Keeping a Healthy Mind Through COVID-19

Updated: Apr 18, 2021


By: Harry Smith


Since March 2020, the COVID-19 pandemic has loomed over everything we do. Whether it comes to plans to meet up with friends, play sports or even go to school, social behavior that was previously normal has been disrupted in the interest of safety for all, a smart yet depressing price to pay.

According to the CDC, over 40.9% of people surveyed on mental health during the pandemic claimed they had experienced at least one behavioral condition (depression, anxiety…). It can be argued that these mental health issues have brought about a second concurrent pandemic - This makes the need to keep a healthy mind that much more significant.

Studies show that to remain physically and mentally healthy during the pandemic, people must continue to do activities they enjoy. Many people start new hobbies like bread-making or language-learning.

The Mayo Clinic’s research into COVID-19 has proven that indoor spaces are ‘generally more susceptible to transmitting the virus than outdoor spaces,’ which makes continuing sports especially difficult, with many college teams canceling sports until this academic year, for instance, disrupting the mental health of many.

Go outside! According to an article by Business Insider, “Being outside can improve memory, fight depression, and lower blood pressure.” students who spent time outside in the forest saw benefits such as de-stressing, improvement in short-term memory, and lowered depression and anxiety.

To take advantage of the benefits of being outside, I personally go for a walk at 5:30 am to watch the sunrise. I realized that whenever I did this, I instantly felt more at ease. Exercise, in general, can alleviate a lot of stress, boosting mood and energy. Put aside 15 minutes of your day to get a breath of fresh air, and you will be surprised just how much it can calm the mind.

Dr. J. Kip Matthews, a sport and exercise psychologist, explains why this is the case, “Endorphins are also involved in natural reward circuits related to [certain] activities...they activate opioid receptors in the brain that help minimize discomfort…[helping] bring about feelings of euphoria and general well-being.”

Besides being outside, activities like playing a musical instrument, learning a new language, or taking online courses to develop your knowledge in a subject you are passionate about, are all wonderful activities to remain physically and mentally healthy in a pandemic world. They minimize the amount of stress placed on you and keep you busy at the same time.

Plan virtual hangouts with your friends, family, and those close to you; it is essential during these difficult times. Emotional bonds have always been important, but now, it is even more important to connect and share emotions with others.

An article from the Mental Health Foundation in the UK emphasizes the importance of this, “Friendship is a crucial element in protecting our mental health. We need to talk to our friends, and we want to listen when our friends want to talk to us. Our friends can keep us grounded and can help us get things in perspective. It is worth putting effort into maintaining our friendships and making new friends. Friends form one of the foundations of our ability to cope with the problems that life throws at us.”

There are many limitations to the activities we are allowed to do, but improving your lifestyle in any way possible, small or large, will make a big difference for you.

•••

*About this task*
Please print the part of the article on mental health during COVID-19 between "There are many" and "difference for you.", inclusive, word for word.

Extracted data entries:
•••

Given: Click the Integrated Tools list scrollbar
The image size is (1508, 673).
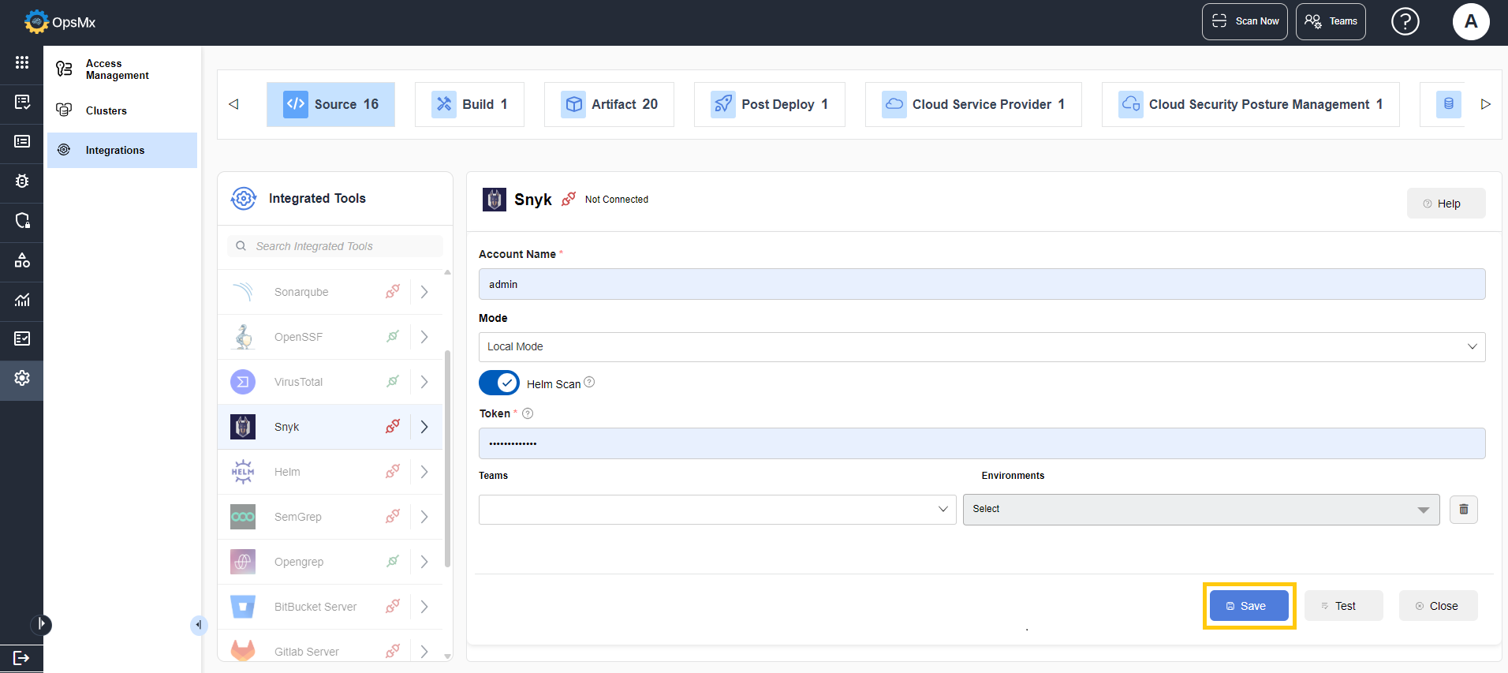Looking at the screenshot, I should [x=447, y=458].
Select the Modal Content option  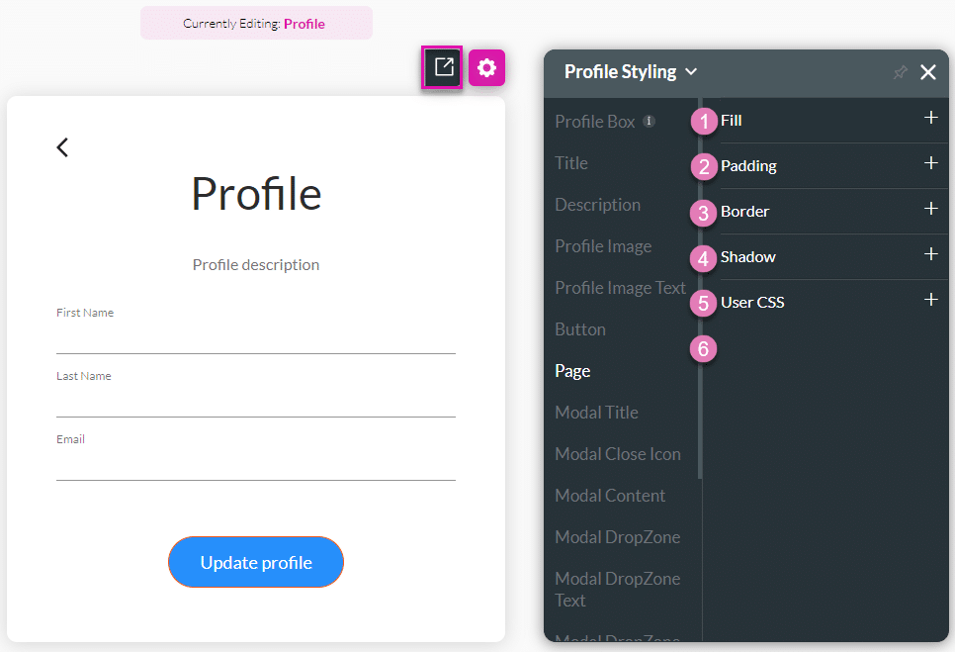tap(610, 495)
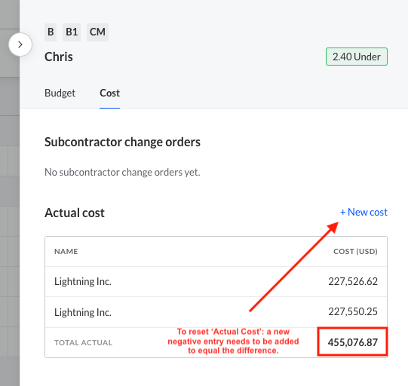Open the second Lightning Inc. cost row
This screenshot has width=408, height=386.
coord(216,312)
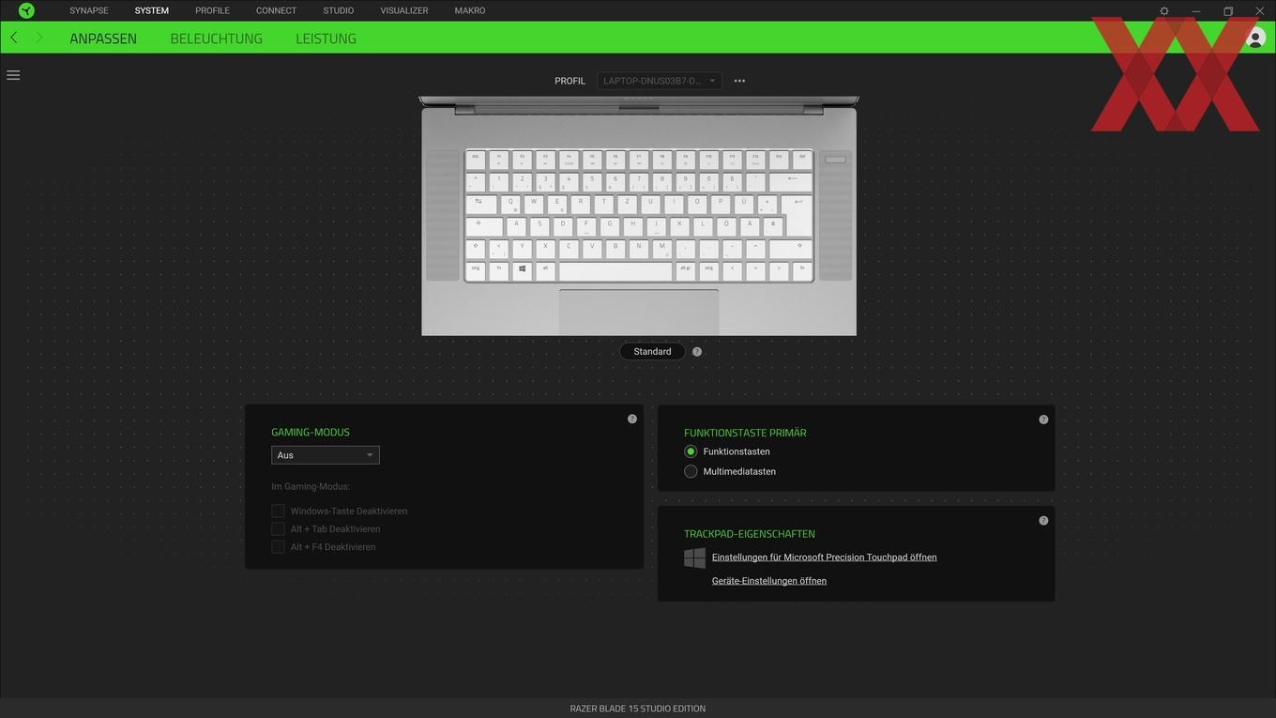Open Microsoft Precision Touchpad settings link

(x=824, y=557)
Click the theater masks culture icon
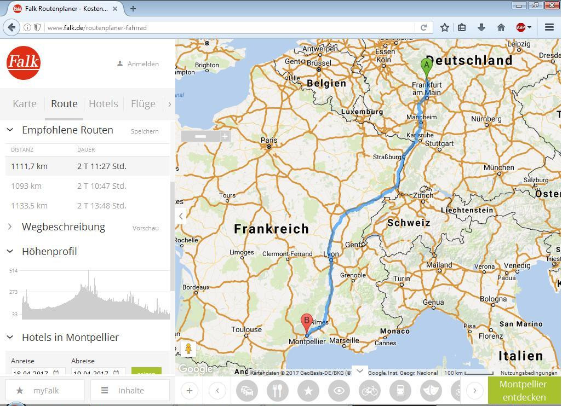 click(431, 391)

•••

*Expected output*
There are many limitations to the activities we are allowed to do, but improving your lifestyle in any way possible, small or large, will make a big difference for you.